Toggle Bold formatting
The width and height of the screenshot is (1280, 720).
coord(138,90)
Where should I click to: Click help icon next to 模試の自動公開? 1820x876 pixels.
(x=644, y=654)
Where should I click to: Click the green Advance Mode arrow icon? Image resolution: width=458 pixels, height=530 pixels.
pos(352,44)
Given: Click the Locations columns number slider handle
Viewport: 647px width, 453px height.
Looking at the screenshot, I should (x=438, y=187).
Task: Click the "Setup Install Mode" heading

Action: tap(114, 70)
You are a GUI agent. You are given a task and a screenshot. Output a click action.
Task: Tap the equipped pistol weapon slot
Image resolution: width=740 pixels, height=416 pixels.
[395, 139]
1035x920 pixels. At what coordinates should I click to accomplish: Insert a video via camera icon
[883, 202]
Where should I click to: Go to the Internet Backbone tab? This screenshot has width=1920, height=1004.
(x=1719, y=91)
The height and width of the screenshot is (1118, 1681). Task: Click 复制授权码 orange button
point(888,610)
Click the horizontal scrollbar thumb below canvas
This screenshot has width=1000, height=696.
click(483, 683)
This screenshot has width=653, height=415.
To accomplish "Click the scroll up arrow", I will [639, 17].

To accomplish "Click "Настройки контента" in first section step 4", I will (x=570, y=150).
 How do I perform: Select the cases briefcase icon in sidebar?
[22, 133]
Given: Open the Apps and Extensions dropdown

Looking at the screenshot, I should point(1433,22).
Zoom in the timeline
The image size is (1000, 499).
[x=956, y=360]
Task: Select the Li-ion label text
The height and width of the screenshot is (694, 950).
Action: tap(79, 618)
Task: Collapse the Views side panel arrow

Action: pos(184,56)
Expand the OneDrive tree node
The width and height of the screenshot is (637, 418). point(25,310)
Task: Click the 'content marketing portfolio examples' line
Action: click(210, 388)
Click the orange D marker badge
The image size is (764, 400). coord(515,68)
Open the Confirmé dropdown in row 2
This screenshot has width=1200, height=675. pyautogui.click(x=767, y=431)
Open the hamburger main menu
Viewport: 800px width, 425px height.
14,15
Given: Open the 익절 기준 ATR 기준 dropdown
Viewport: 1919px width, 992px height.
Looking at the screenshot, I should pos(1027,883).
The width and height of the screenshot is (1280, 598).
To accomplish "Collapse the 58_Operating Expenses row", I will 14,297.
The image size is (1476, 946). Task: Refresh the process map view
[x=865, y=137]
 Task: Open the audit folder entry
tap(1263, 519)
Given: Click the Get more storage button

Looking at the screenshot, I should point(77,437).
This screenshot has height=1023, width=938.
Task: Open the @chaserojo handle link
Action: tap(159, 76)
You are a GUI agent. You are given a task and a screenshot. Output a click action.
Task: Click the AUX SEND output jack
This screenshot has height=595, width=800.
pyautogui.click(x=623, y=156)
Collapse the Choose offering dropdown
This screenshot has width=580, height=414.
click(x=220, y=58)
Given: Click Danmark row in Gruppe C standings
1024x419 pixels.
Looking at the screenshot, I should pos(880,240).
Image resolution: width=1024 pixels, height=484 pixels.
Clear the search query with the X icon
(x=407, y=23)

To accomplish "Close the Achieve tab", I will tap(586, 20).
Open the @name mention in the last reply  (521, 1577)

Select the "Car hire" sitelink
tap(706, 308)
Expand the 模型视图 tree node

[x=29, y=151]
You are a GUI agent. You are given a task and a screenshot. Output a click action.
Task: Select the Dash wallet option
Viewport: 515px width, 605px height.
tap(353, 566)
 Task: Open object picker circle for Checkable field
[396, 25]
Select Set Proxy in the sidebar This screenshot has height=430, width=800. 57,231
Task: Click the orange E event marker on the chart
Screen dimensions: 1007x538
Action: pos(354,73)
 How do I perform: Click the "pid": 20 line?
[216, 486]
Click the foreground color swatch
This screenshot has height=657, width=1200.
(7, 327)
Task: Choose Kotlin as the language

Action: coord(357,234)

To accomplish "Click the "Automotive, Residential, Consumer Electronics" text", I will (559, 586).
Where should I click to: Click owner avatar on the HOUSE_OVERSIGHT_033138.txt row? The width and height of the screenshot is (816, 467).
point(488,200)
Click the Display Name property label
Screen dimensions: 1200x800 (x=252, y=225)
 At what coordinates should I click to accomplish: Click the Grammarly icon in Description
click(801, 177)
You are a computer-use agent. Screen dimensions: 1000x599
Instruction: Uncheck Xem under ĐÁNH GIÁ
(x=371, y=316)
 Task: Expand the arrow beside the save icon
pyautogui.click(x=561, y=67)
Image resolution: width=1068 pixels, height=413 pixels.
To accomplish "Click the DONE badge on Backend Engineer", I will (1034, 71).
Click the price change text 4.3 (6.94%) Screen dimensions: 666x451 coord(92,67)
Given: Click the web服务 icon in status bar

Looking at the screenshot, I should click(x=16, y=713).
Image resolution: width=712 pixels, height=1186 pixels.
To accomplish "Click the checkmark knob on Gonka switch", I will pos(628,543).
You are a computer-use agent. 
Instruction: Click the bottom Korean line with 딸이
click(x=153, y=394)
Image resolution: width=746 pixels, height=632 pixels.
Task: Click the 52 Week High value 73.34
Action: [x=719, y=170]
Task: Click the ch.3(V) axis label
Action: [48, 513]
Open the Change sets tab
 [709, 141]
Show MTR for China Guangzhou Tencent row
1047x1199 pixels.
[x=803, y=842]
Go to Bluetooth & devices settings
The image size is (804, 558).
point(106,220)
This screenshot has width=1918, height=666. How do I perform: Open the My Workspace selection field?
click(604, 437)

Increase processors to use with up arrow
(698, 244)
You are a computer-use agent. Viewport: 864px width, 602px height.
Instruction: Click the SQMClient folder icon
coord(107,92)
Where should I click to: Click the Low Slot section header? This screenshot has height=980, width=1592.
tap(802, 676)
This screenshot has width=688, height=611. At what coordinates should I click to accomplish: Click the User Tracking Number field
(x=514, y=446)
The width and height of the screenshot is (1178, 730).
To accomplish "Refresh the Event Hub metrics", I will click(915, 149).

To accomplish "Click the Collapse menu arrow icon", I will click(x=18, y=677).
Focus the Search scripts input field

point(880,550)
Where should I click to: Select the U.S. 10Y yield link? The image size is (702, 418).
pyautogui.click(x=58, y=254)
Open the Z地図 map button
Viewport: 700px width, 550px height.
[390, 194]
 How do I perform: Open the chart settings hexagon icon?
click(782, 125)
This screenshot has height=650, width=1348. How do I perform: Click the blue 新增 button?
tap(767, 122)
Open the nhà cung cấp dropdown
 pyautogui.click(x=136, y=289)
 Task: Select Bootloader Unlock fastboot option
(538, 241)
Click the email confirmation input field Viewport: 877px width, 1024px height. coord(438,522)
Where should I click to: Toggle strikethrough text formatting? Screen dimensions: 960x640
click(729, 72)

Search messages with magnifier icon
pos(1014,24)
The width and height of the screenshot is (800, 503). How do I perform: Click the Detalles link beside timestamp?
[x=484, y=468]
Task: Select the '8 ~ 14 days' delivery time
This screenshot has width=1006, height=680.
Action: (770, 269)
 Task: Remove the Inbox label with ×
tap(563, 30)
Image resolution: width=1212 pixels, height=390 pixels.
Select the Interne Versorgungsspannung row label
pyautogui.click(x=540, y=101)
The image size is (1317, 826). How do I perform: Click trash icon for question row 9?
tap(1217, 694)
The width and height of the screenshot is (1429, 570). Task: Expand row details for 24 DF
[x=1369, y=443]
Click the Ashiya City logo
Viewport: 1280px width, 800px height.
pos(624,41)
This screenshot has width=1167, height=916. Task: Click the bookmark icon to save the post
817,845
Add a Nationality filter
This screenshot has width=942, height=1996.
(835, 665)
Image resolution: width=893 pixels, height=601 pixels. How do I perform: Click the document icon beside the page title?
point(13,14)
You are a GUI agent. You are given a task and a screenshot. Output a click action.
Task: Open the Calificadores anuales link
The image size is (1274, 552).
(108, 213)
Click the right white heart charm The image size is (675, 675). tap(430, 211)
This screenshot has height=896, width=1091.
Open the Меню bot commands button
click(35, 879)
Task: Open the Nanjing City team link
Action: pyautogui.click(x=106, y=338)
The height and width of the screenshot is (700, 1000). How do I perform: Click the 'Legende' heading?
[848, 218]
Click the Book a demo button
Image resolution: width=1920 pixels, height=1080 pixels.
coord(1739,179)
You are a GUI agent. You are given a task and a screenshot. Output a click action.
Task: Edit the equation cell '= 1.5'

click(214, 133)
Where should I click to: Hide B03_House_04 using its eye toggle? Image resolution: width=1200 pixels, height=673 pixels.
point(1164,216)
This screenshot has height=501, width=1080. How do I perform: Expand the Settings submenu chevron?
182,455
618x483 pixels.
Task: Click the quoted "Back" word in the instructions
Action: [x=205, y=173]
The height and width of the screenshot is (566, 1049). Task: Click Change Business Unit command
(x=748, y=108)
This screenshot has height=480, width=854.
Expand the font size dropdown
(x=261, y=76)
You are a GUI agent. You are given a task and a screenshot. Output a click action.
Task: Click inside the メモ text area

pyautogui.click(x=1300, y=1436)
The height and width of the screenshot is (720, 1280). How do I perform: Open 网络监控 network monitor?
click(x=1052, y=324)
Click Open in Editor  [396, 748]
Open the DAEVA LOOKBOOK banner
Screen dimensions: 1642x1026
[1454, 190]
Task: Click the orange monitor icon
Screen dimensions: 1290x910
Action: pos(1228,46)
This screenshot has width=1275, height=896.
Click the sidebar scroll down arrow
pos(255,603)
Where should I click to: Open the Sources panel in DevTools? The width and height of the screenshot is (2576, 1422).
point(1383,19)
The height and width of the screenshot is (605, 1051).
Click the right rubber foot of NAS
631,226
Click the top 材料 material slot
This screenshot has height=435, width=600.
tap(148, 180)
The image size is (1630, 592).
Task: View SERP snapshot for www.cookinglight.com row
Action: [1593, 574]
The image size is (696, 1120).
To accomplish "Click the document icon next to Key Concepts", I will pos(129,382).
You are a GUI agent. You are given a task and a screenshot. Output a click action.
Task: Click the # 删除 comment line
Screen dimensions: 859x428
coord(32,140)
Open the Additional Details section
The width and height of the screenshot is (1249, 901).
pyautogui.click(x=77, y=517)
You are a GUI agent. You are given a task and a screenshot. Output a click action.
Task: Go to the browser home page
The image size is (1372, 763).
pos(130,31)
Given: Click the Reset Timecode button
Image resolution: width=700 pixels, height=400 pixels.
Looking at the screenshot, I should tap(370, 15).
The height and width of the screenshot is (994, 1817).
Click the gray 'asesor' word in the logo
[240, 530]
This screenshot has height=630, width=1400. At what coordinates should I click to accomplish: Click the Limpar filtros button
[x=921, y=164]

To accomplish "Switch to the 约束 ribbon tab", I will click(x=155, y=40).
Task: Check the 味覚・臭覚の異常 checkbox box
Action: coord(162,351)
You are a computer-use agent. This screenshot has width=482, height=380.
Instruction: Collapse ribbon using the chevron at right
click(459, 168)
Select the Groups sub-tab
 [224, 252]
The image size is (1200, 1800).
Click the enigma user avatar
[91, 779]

» **BRIEF**
Set down verbatim only the lines between the start of the data above and the line with "Task: Tap the equipped pistol weapon slot", both boundaries included.

» **RESULT OF THE EXERCISE**
Toggle Bold formatting
The width and height of the screenshot is (1280, 720).
coord(138,90)
Where should I click to: Click help icon next to 模試の自動公開? 1820x876 pixels.
(x=644, y=654)
Where should I click to: Click the green Advance Mode arrow icon? Image resolution: width=458 pixels, height=530 pixels.
pos(352,44)
Given: Click the Locations columns number slider handle
Viewport: 647px width, 453px height.
Looking at the screenshot, I should (x=438, y=187).
Task: Click the "Setup Install Mode" heading

Action: tap(114, 70)
You are a GUI agent. You are given a task and a screenshot. Output a click action.
Task: Tap the equipped pistol weapon slot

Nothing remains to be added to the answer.